>> BEGIN Text section

Silverstone FIA GT1 Under A Hexis

4 Mins read

After a GT3 race which saw them fail to score a point in their role of defending team's champions the Hexis AMR team bounced back in spectacular fashion, with a 1-2 finish in an unpredictable Qualifying Race at Silverstone.

Having started from second the no.9 car, started by Thomas Accary, held on through the opening lap, fending off a start line challenge from the lead Vitaphone Maserati MC12, the no.1 car driven by Michael Bartels. Bartels practically placed his left side wheels on the dirt that currently makes up many of Silverstone's unkempt run-off areas as he looked down the outside on the rolling start before making ducking back in (and onto the track) on the run down to the first corner.

Not so lucky was the other Vitaphone entry, Miguel Ramos forced into evasive action to avoid a spinning Triple H Racing MC12 at Copse, an incident in which the no.8 Young Driver AMR entry picked up a left-rear puncture, the tyre parting company with the car on the Hanger Straight on the first lap, leaving driver Christoffer Nygaard to limp back to the pits.

Their teammates were picking up in the race where the left off in the final part of qualifying, leaping into a 1.6 second lead over Accary, Bartels and the duo of Sumo Power GT Nissans, Peter Dumbreck remaining seemingly glued to the rear bumper of the black and turquoise car ahead through much of the first half of the race.

That lead looked destined only to expand, breaching four seconds after just as many laps as Accary, in his first GT1 start began to gather a train of followers, second through eleventh position following each other closely, whilst battling between themselves – the no.24 Reiter Lamborghini the biggest loser, dropping two places to the back of the train as the found themselves passed by first the no.14 Phoenix/Carsport Corvette then the no.40 Marc VDS Ford GT within half a lap.

It was to be an eventful race for car, shared by German Christopher Haase and Dutchman Peter Kox. They had already been demoted from sixth to eleventh on the grid because of cutting the (soon to very important) white line at pit entry and spent much of the race on the fringes of the top ten only to be assaulted in the closing laps by Enrique Bernoldi in the second Vitaphone car at the chicane at Vale, the Brazilian clattering into the side of the Lamboghini as he aimed for a gap that was never going to exist when he needed it, before clattering over the kerb and damaging the rear bodywork of his own car which then broke lose to become an unwelcome obstacle on the Wellington Straight on the final lap.

The chicane of Vale and Club also saw perhaps the most unwelcome contact of the race, the two Swiss Racing Team Nissan GT-Rs hitting each other, Seiji Ara spinning Karl Wendlinger in an attempt to pass him down the inside.

However, much of the important action happened in the pitlane.

Or rather, just outside it.

Once the pit window was opened 25 minutes into the race there was the normal flurry of activity, Accary the first to stop, passing the car over to the more experienced Fred Makowiecki.

It was when Tomas Enge brought the lead car in that the shuffle began. The pitstop was fluid as ever and the car held position within the pit rotation, however, the Czech had cut the pit entry line, which seems to require a dizzyingly tight exit of Luffield, Peter Dumbreck also falling foul of the rule with his last minute dive into the pits to hand over to Michael Krumm.

With both cars effectively out of the running for race wins the main challenge to the Hexis cars was the no.1 Maserati, a challenge that was largely blunted when Andrea Bertolini lost vital seconds stalling as he got away from their compulsory pitstop.

>> END Text section
>> BEGIN Information supplied

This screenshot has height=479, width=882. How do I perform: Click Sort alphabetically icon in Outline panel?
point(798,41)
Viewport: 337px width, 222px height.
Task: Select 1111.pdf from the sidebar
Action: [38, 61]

>> END Information supplied

- _Exercises_:
#1 Retype the Silverstone race report from "Or rather, just" to "to Michael Krumm.".
#2 Using the Silverstone race report, state whether each statement agrees with it, giving yes or no and the deciding words quoted exactly: (a) The no.9 car, started by Thomas Accary, began the race from second. (b) The pit window opened 30 minutes into the race. (c) Seiji Ara spun Karl Wendlinger while trying to pass him down the inside.

- _Task-by-task answers_:
#1
Or rather, just outside it.

Once the pit window was opened 25 minutes into the race there was the normal flurry of activity, Accary the first to stop, passing the car over to the more experienced Fred Makowiecki.

It was when Tomas Enge brought the lead car in that the shuffle began. The pitstop was fluid as ever and the car held position within the pit rotation, however, the Czech had cut the pit entry line, which seems to require a dizzyingly tight exit of Luffield, Peter Dumbreck also falling foul of the rule with his last minute dive into the pits to hand over to Michael Krumm.

#2
(a) Yes: "Having started from second the no.9 car, started by Thomas Accary, held on through the opening lap"
(b) No: "Once the pit window was opened 25 minutes into the race"
(c) Yes: "Seiji Ara spinning Karl Wendlinger in an attempt to pass him down the inside"